Reproduce each of the following entries line for line, changing nothing.

[Records to use start]

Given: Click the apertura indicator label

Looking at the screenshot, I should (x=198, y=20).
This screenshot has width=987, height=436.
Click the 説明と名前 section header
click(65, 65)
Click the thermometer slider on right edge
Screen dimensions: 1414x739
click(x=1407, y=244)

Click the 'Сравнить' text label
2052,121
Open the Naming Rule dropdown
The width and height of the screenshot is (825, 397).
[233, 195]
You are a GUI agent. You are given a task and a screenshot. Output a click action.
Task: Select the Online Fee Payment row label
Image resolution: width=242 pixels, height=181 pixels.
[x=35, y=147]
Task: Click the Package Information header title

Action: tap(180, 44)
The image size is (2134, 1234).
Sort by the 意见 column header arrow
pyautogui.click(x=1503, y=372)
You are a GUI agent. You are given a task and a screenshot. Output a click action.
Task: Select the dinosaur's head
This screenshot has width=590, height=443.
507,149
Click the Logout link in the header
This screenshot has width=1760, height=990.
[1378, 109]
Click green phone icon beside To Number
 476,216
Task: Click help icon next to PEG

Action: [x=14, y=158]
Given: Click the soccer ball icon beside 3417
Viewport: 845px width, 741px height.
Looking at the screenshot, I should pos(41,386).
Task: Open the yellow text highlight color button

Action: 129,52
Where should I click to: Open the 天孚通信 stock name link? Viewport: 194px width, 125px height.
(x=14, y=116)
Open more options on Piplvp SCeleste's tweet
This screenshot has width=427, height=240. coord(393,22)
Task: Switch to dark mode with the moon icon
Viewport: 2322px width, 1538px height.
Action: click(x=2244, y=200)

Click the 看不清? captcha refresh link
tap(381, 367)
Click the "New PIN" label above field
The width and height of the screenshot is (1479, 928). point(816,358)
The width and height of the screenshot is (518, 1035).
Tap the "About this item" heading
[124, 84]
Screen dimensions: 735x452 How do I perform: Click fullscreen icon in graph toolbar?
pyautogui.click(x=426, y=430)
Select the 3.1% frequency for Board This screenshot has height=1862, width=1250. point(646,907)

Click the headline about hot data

[Records to use end]

• **The answer**
Given: Click the apertura indicator label

Looking at the screenshot, I should (x=198, y=20).
This screenshot has width=987, height=436.
Click the 説明と名前 section header
click(65, 65)
Click the thermometer slider on right edge
Screen dimensions: 1414x739
click(x=1407, y=244)

Click the 'Сравнить' text label
2052,121
Open the Naming Rule dropdown
The width and height of the screenshot is (825, 397).
[233, 195]
You are a GUI agent. You are given a task and a screenshot. Output a click action.
Task: Select the Online Fee Payment row label
Image resolution: width=242 pixels, height=181 pixels.
[x=35, y=147]
Task: Click the Package Information header title

Action: tap(180, 44)
The image size is (2134, 1234).
Sort by the 意见 column header arrow
pyautogui.click(x=1503, y=372)
You are a GUI agent. You are given a task and a screenshot. Output a click action.
Task: Select the dinosaur's head
This screenshot has width=590, height=443.
507,149
Click the Logout link in the header
This screenshot has width=1760, height=990.
[1378, 109]
Click green phone icon beside To Number
 476,216
Task: Click help icon next to PEG

Action: [x=14, y=158]
Given: Click the soccer ball icon beside 3417
Viewport: 845px width, 741px height.
Looking at the screenshot, I should pos(41,386).
Task: Open the yellow text highlight color button

Action: 129,52
Where should I click to: Open the 天孚通信 stock name link? Viewport: 194px width, 125px height.
(x=14, y=116)
Open more options on Piplvp SCeleste's tweet
This screenshot has width=427, height=240. coord(393,22)
Task: Switch to dark mode with the moon icon
Viewport: 2322px width, 1538px height.
Action: click(x=2244, y=200)

Click the 看不清? captcha refresh link
tap(381, 367)
Click the "New PIN" label above field
The width and height of the screenshot is (1479, 928). point(816,358)
The width and height of the screenshot is (518, 1035).
Tap the "About this item" heading
[124, 84]
Screen dimensions: 735x452 How do I perform: Click fullscreen icon in graph toolbar?
pyautogui.click(x=426, y=430)
Select the 3.1% frequency for Board This screenshot has height=1862, width=1250. point(646,907)

Click the headline about hot data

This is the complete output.